Record extracts:

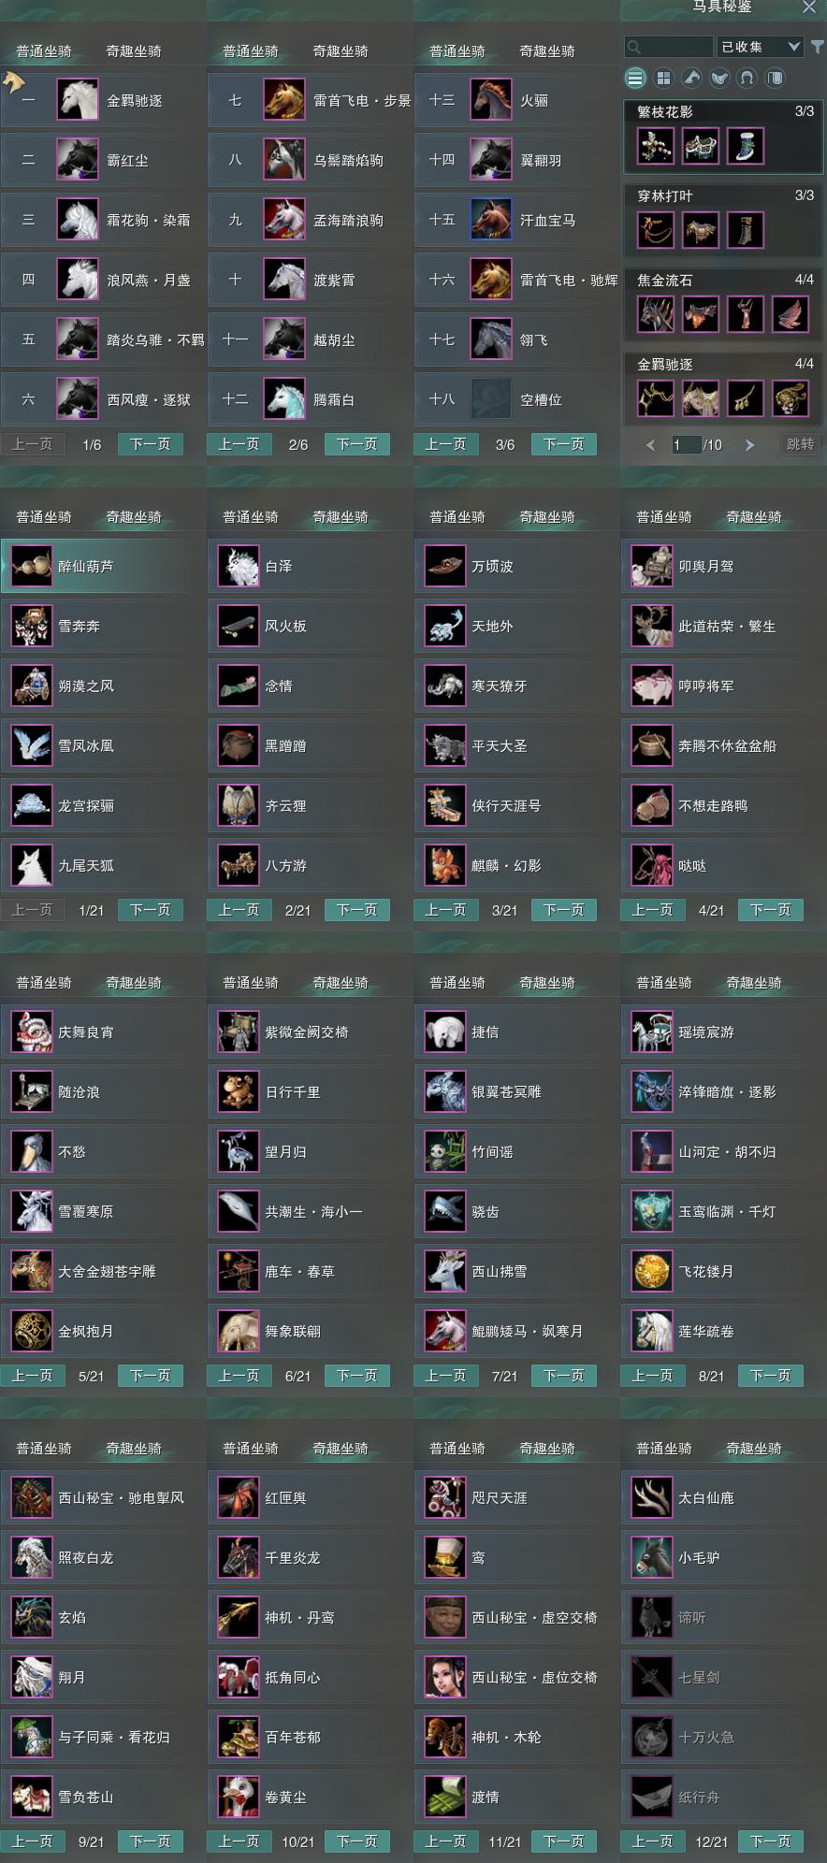Switch to the grid view filter icon
Viewport: 827px width, 1863px height.
coord(663,78)
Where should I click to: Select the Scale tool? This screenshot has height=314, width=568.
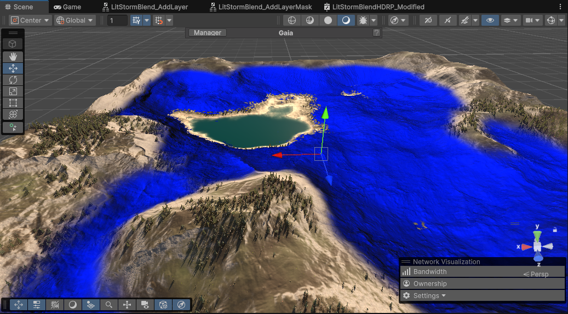pos(13,91)
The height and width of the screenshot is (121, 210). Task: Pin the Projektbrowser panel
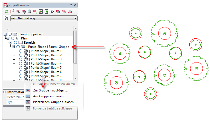(x=71, y=5)
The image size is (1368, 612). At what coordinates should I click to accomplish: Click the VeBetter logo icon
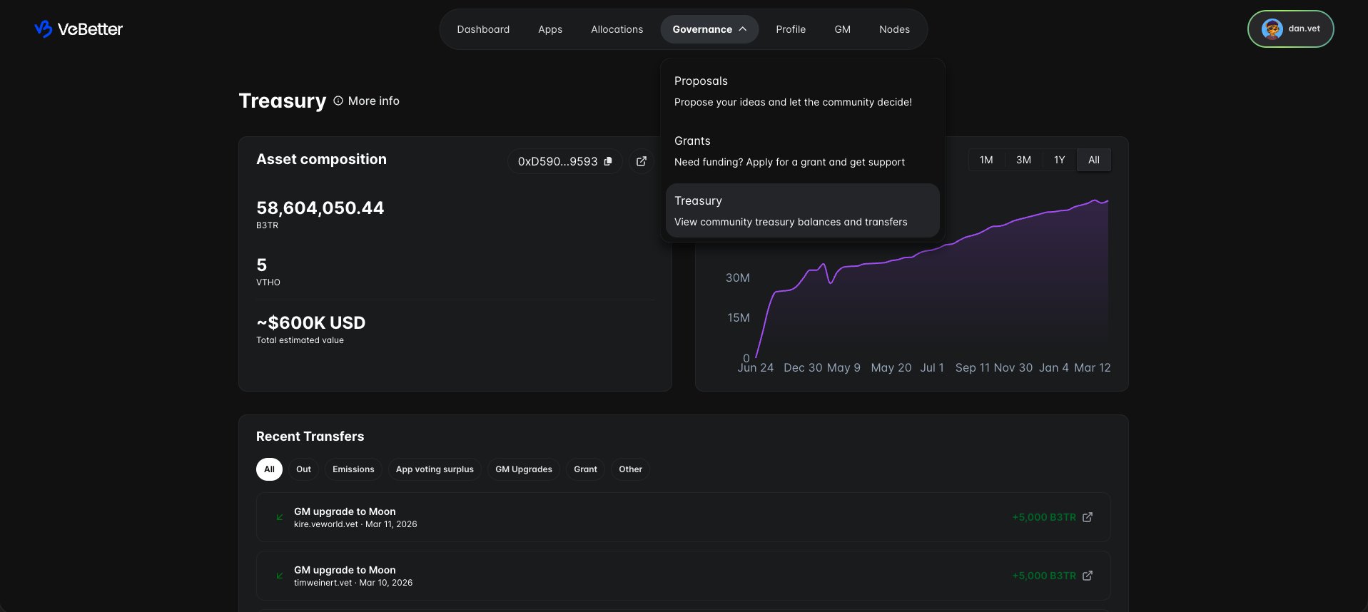(x=44, y=29)
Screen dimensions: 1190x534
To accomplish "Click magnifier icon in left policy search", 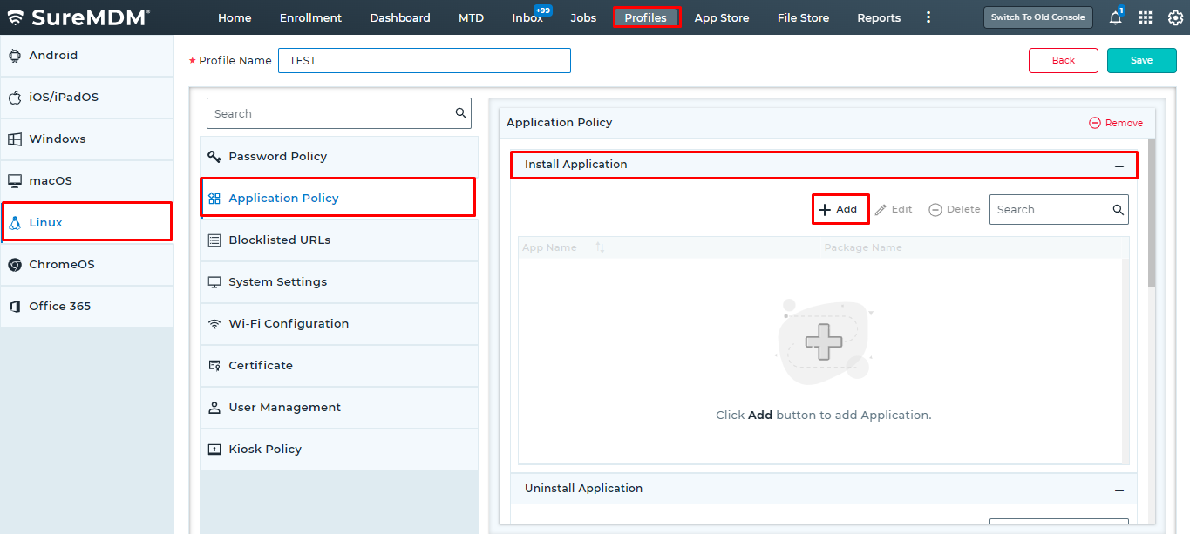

Your goal:
What is needed is an exact transcription of the lines from the one containing "Where should I" through the last line of the records above, both included, with no pictures.

Result of this task:
Where should I click to: Select the Scale tool? This screenshot has height=314, width=568.
pos(13,91)
The height and width of the screenshot is (121, 210). Task: Pin the Projektbrowser panel
(x=71, y=5)
The image size is (1368, 612). At what coordinates should I click to accomplish: Click the VeBetter logo icon
(x=44, y=29)
Screen dimensions: 1190x534
To accomplish "Click magnifier icon in left policy search", 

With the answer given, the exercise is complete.